Stellen Sie die Zeilen des Materials zwischen der Zeile mit „At what coordinates should I click to accomplish: Select“ und der Zeile mit „click(597, 517)“, beide eingeschlossen, ohne Leerzeilen als Markdown-Tabelle dar. Verwenden Sie die Spalten „Nr“ für die fortlaufende Zeilennummer und „Inhalt“ für die jeweilige Zeile.

(Zu verarbeitende Daten)

"""

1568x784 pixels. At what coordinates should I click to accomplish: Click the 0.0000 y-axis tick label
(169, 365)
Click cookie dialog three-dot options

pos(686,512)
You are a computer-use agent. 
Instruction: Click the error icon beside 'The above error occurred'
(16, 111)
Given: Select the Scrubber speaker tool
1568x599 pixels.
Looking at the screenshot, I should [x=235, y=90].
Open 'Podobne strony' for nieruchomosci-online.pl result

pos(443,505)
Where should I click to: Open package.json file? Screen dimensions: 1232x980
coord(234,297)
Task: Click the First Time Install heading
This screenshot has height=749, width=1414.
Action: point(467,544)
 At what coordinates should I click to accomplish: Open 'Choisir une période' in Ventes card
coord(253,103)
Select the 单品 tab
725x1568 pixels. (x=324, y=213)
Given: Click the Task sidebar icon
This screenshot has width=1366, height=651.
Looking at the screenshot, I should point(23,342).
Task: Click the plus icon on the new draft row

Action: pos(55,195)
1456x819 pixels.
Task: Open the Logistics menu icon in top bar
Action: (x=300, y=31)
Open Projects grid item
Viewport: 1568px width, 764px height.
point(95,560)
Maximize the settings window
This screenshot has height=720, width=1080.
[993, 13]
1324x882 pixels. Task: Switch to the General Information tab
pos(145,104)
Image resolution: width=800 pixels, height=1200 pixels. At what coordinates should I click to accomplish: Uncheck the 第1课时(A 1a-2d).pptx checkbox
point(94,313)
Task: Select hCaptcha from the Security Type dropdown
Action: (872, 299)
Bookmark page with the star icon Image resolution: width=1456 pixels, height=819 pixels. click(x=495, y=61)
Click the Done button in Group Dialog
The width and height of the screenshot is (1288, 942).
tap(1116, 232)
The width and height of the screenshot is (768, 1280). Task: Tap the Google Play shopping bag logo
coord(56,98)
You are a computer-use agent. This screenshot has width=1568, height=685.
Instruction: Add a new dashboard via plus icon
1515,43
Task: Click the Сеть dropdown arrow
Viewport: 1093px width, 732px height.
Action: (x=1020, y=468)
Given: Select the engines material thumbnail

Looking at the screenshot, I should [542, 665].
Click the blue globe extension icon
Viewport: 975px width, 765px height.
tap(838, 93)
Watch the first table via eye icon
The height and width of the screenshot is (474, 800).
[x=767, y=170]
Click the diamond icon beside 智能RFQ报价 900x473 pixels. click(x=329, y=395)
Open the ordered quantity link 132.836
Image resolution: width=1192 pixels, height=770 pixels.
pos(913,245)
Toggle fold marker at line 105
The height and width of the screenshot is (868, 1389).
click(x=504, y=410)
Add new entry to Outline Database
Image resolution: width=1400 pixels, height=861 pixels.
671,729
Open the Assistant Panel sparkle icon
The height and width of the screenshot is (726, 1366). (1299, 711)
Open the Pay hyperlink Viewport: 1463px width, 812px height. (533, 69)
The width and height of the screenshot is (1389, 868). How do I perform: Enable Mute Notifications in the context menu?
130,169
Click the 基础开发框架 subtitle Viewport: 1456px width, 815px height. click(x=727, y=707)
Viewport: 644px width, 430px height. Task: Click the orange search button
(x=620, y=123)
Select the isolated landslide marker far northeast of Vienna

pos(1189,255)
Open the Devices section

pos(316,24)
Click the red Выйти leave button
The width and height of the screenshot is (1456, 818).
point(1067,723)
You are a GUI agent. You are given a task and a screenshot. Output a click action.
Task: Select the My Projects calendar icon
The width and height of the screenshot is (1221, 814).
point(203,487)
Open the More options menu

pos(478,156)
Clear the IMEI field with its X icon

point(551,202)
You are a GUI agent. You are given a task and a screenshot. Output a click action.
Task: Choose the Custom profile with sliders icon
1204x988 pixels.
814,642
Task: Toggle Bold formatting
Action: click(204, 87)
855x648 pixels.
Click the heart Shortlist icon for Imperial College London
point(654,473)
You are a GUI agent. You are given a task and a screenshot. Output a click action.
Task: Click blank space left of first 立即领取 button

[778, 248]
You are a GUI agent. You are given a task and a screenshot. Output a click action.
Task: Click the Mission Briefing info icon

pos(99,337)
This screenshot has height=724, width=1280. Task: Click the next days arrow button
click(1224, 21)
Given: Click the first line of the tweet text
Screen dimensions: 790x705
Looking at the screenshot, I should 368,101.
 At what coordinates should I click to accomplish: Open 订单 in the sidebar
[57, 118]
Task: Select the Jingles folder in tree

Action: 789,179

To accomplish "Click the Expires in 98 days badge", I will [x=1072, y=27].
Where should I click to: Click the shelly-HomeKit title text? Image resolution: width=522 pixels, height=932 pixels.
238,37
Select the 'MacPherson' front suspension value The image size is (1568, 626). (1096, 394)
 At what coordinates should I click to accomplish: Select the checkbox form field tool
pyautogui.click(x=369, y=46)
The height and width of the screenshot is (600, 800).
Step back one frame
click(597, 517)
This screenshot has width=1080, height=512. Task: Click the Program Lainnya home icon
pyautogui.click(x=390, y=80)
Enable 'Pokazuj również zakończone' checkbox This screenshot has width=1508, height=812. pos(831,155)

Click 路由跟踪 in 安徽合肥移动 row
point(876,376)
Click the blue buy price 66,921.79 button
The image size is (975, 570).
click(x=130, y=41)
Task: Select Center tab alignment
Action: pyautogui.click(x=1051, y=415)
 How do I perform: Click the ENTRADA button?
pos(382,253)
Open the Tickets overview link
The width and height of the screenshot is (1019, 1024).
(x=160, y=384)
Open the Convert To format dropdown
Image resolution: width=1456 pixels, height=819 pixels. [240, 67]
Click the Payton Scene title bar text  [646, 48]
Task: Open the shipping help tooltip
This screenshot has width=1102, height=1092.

"""

(Schriftliche Antwort)
| Nr | Inhalt |
|---|---|
| 1 |  At what coordinates should I click to accomplish: Select the checkbox form field tool |
| 2 | pyautogui.click(x=369, y=46) |
| 3 | The height and width of the screenshot is (600, 800). |
| 4 | Step back one frame |
| 5 | click(597, 517) |